▼▼▼

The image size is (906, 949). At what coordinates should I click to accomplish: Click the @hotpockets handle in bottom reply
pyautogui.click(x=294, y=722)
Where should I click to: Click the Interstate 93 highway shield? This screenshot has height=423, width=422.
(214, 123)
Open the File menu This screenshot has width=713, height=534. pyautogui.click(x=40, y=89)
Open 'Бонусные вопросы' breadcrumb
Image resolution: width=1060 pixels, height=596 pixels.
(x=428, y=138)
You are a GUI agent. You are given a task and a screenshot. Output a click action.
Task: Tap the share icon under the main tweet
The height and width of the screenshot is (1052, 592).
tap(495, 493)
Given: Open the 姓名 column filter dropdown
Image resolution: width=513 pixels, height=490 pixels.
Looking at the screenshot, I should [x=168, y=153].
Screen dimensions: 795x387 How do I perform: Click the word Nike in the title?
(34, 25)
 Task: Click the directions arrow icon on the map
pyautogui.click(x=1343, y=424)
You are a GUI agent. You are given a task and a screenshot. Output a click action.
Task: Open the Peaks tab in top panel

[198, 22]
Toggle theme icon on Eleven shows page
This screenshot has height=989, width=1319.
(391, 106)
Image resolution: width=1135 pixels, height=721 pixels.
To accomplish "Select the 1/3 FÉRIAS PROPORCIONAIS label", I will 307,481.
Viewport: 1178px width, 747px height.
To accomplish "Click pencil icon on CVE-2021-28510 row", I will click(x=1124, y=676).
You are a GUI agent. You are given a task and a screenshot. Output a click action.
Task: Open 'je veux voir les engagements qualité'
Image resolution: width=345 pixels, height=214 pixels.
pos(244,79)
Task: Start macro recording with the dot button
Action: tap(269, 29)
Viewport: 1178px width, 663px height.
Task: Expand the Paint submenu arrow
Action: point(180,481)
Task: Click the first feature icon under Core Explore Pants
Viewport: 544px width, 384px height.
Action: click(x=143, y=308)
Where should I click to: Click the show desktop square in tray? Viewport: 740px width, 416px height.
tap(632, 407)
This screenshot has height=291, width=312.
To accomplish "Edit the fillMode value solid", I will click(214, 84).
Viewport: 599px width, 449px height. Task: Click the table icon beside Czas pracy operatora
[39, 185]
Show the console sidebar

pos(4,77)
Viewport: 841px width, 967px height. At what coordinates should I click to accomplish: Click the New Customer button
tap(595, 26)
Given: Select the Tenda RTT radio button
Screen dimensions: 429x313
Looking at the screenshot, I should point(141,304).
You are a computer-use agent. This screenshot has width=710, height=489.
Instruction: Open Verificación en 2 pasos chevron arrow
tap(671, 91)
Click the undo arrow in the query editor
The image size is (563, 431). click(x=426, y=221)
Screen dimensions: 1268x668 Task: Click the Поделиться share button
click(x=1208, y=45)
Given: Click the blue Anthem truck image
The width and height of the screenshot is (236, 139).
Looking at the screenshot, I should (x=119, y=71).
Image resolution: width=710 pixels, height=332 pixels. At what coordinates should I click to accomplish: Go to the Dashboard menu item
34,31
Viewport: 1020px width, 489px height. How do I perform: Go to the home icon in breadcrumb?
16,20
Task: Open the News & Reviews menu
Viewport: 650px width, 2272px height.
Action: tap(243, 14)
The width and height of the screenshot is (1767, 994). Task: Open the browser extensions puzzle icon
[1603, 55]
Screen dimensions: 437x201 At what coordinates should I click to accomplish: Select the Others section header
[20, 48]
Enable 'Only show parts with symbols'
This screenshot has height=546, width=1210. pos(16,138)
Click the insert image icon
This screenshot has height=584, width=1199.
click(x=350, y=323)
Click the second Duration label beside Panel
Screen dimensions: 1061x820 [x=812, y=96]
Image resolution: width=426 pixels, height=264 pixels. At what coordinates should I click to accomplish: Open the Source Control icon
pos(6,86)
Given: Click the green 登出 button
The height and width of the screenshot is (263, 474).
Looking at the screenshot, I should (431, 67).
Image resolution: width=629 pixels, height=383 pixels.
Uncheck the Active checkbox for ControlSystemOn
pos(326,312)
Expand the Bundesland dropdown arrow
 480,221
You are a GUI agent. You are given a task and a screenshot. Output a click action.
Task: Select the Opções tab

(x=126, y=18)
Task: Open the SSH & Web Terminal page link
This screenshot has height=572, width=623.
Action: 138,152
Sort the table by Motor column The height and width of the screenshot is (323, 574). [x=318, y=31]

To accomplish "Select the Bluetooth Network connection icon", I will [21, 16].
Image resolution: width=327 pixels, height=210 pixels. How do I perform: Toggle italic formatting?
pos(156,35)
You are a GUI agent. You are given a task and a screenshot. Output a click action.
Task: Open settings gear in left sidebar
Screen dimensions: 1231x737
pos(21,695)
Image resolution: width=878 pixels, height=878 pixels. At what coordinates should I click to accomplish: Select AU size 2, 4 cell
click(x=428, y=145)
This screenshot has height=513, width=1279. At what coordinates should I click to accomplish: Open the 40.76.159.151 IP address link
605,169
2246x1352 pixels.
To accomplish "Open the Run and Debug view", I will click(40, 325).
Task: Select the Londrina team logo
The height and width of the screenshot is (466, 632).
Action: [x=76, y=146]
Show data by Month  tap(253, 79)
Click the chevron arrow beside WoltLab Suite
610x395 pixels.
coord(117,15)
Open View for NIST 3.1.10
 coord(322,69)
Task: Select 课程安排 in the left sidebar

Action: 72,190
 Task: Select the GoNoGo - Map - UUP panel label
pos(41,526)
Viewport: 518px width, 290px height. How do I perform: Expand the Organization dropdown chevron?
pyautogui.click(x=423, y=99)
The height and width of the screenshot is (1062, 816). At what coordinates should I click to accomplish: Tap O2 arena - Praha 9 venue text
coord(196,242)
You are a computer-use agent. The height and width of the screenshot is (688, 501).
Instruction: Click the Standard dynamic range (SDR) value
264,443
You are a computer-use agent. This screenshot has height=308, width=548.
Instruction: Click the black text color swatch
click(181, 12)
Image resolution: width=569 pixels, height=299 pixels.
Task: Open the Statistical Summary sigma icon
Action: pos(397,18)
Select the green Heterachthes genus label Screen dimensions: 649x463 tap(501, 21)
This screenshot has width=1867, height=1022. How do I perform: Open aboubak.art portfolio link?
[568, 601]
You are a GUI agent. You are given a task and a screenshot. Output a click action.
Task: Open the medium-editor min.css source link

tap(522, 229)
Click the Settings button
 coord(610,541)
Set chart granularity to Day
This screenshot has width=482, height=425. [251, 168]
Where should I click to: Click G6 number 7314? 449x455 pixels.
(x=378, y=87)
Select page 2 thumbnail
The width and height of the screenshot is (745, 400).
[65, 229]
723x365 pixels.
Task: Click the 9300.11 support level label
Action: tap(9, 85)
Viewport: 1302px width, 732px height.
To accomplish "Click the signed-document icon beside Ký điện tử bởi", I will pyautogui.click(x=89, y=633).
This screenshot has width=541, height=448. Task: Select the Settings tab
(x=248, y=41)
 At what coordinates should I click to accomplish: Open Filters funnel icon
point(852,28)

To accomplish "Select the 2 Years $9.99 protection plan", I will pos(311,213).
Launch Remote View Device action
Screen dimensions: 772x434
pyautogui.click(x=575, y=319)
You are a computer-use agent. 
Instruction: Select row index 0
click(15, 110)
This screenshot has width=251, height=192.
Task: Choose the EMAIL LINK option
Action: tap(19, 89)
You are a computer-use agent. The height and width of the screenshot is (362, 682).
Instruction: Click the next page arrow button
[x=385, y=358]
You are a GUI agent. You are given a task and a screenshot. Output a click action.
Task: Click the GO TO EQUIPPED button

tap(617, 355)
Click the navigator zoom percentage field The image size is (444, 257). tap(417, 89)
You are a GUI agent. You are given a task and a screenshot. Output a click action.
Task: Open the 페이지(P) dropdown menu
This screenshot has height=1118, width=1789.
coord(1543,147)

▲▲▲

上の行をすべて、一字一句変えずに書き写してください。

§ **出力結果**
The image size is (906, 949). At what coordinates should I click to accomplish: Click the @hotpockets handle in bottom reply
pyautogui.click(x=294, y=722)
Where should I click to: Click the Interstate 93 highway shield? This screenshot has height=423, width=422.
(214, 123)
Open the File menu This screenshot has width=713, height=534. pyautogui.click(x=40, y=89)
Open 'Бонусные вопросы' breadcrumb
Image resolution: width=1060 pixels, height=596 pixels.
(x=428, y=138)
You are a GUI agent. You are given a task and a screenshot. Output a click action.
Task: Tap the share icon under the main tweet
The height and width of the screenshot is (1052, 592).
tap(495, 493)
Given: Open the 姓名 column filter dropdown
Image resolution: width=513 pixels, height=490 pixels.
Looking at the screenshot, I should [x=168, y=153].
Screen dimensions: 795x387 How do I perform: Click the word Nike in the title?
(34, 25)
 Task: Click the directions arrow icon on the map
pyautogui.click(x=1343, y=424)
You are a GUI agent. You are given a task and a screenshot. Output a click action.
Task: Open the Peaks tab in top panel

[198, 22]
Toggle theme icon on Eleven shows page
This screenshot has height=989, width=1319.
(391, 106)
Image resolution: width=1135 pixels, height=721 pixels.
To accomplish "Select the 1/3 FÉRIAS PROPORCIONAIS label", I will 307,481.
Viewport: 1178px width, 747px height.
To accomplish "Click pencil icon on CVE-2021-28510 row", I will click(x=1124, y=676).
You are a GUI agent. You are given a task and a screenshot. Output a click action.
Task: Open 'je veux voir les engagements qualité'
Image resolution: width=345 pixels, height=214 pixels.
pos(244,79)
Task: Start macro recording with the dot button
Action: tap(269, 29)
Viewport: 1178px width, 663px height.
Task: Expand the Paint submenu arrow
Action: point(180,481)
Task: Click the first feature icon under Core Explore Pants
Viewport: 544px width, 384px height.
Action: click(x=143, y=308)
Where should I click to: Click the show desktop square in tray? Viewport: 740px width, 416px height.
tap(632, 407)
This screenshot has height=291, width=312.
To accomplish "Edit the fillMode value solid", I will click(214, 84).
Viewport: 599px width, 449px height. Task: Click the table icon beside Czas pracy operatora
[39, 185]
Show the console sidebar

pos(4,77)
Viewport: 841px width, 967px height. At what coordinates should I click to accomplish: Click the New Customer button
tap(595, 26)
Given: Select the Tenda RTT radio button
Screen dimensions: 429x313
Looking at the screenshot, I should point(141,304).
You are a computer-use agent. This screenshot has width=710, height=489.
Instruction: Open Verificación en 2 pasos chevron arrow
tap(671, 91)
Click the undo arrow in the query editor
The image size is (563, 431). click(x=426, y=221)
Screen dimensions: 1268x668 Task: Click the Поделиться share button
click(x=1208, y=45)
Given: Click the blue Anthem truck image
The width and height of the screenshot is (236, 139).
Looking at the screenshot, I should (x=119, y=71).
Image resolution: width=710 pixels, height=332 pixels. At what coordinates should I click to accomplish: Go to the Dashboard menu item
34,31
Viewport: 1020px width, 489px height. How do I perform: Go to the home icon in breadcrumb?
16,20
Task: Open the News & Reviews menu
Viewport: 650px width, 2272px height.
Action: tap(243, 14)
The width and height of the screenshot is (1767, 994). Task: Open the browser extensions puzzle icon
[1603, 55]
Screen dimensions: 437x201 At what coordinates should I click to accomplish: Select the Others section header
[20, 48]
Enable 'Only show parts with symbols'
This screenshot has height=546, width=1210. pos(16,138)
Click the insert image icon
This screenshot has height=584, width=1199.
click(x=350, y=323)
Click the second Duration label beside Panel
Screen dimensions: 1061x820 [x=812, y=96]
Image resolution: width=426 pixels, height=264 pixels. At what coordinates should I click to accomplish: Open the Source Control icon
pos(6,86)
Given: Click the green 登出 button
The height and width of the screenshot is (263, 474).
Looking at the screenshot, I should (431, 67).
Image resolution: width=629 pixels, height=383 pixels.
Uncheck the Active checkbox for ControlSystemOn
pos(326,312)
Expand the Bundesland dropdown arrow
 480,221
You are a GUI agent. You are given a task and a screenshot. Output a click action.
Task: Select the Opções tab

(x=126, y=18)
Task: Open the SSH & Web Terminal page link
This screenshot has height=572, width=623.
Action: 138,152
Sort the table by Motor column The height and width of the screenshot is (323, 574). [x=318, y=31]

To accomplish "Select the Bluetooth Network connection icon", I will [21, 16].
Image resolution: width=327 pixels, height=210 pixels. How do I perform: Toggle italic formatting?
pos(156,35)
You are a GUI agent. You are given a task and a screenshot. Output a click action.
Task: Open settings gear in left sidebar
Screen dimensions: 1231x737
pos(21,695)
Image resolution: width=878 pixels, height=878 pixels. At what coordinates should I click to accomplish: Select AU size 2, 4 cell
click(x=428, y=145)
This screenshot has height=513, width=1279. At what coordinates should I click to accomplish: Open the 40.76.159.151 IP address link
605,169
2246x1352 pixels.
To accomplish "Open the Run and Debug view", I will click(40, 325).
Task: Select the Londrina team logo
The height and width of the screenshot is (466, 632).
Action: [x=76, y=146]
Show data by Month  tap(253, 79)
Click the chevron arrow beside WoltLab Suite
610x395 pixels.
coord(117,15)
Open View for NIST 3.1.10
 coord(322,69)
Task: Select 课程安排 in the left sidebar

Action: 72,190
 Task: Select the GoNoGo - Map - UUP panel label
pos(41,526)
Viewport: 518px width, 290px height. How do I perform: Expand the Organization dropdown chevron?
pyautogui.click(x=423, y=99)
The height and width of the screenshot is (1062, 816). At what coordinates should I click to accomplish: Tap O2 arena - Praha 9 venue text
coord(196,242)
You are a computer-use agent. The height and width of the screenshot is (688, 501).
Instruction: Click the Standard dynamic range (SDR) value
264,443
You are a computer-use agent. This screenshot has height=308, width=548.
Instruction: Click the black text color swatch
click(181, 12)
Image resolution: width=569 pixels, height=299 pixels.
Task: Open the Statistical Summary sigma icon
Action: pos(397,18)
Select the green Heterachthes genus label Screen dimensions: 649x463 tap(501, 21)
This screenshot has width=1867, height=1022. How do I perform: Open aboubak.art portfolio link?
[568, 601]
You are a GUI agent. You are given a task and a screenshot. Output a click action.
Task: Open the medium-editor min.css source link

tap(522, 229)
Click the Settings button
 coord(610,541)
Set chart granularity to Day
This screenshot has width=482, height=425. [251, 168]
Where should I click to: Click G6 number 7314? 449x455 pixels.
(x=378, y=87)
Select page 2 thumbnail
The width and height of the screenshot is (745, 400).
[65, 229]
723x365 pixels.
Task: Click the 9300.11 support level label
Action: tap(9, 85)
Viewport: 1302px width, 732px height.
To accomplish "Click the signed-document icon beside Ký điện tử bởi", I will pyautogui.click(x=89, y=633).
This screenshot has width=541, height=448. Task: Select the Settings tab
(x=248, y=41)
 At what coordinates should I click to accomplish: Open Filters funnel icon
point(852,28)

To accomplish "Select the 2 Years $9.99 protection plan", I will pos(311,213).
Launch Remote View Device action
Screen dimensions: 772x434
pyautogui.click(x=575, y=319)
You are a computer-use agent. 
Instruction: Select row index 0
click(15, 110)
This screenshot has width=251, height=192.
Task: Choose the EMAIL LINK option
Action: tap(19, 89)
You are a computer-use agent. The height and width of the screenshot is (362, 682).
Instruction: Click the next page arrow button
[x=385, y=358]
You are a GUI agent. You are given a task and a screenshot. Output a click action.
Task: Click the GO TO EQUIPPED button

tap(617, 355)
Click the navigator zoom percentage field The image size is (444, 257). tap(417, 89)
You are a GUI agent. You are given a task and a screenshot. Output a click action.
Task: Open the 페이지(P) dropdown menu
This screenshot has height=1118, width=1789.
coord(1543,147)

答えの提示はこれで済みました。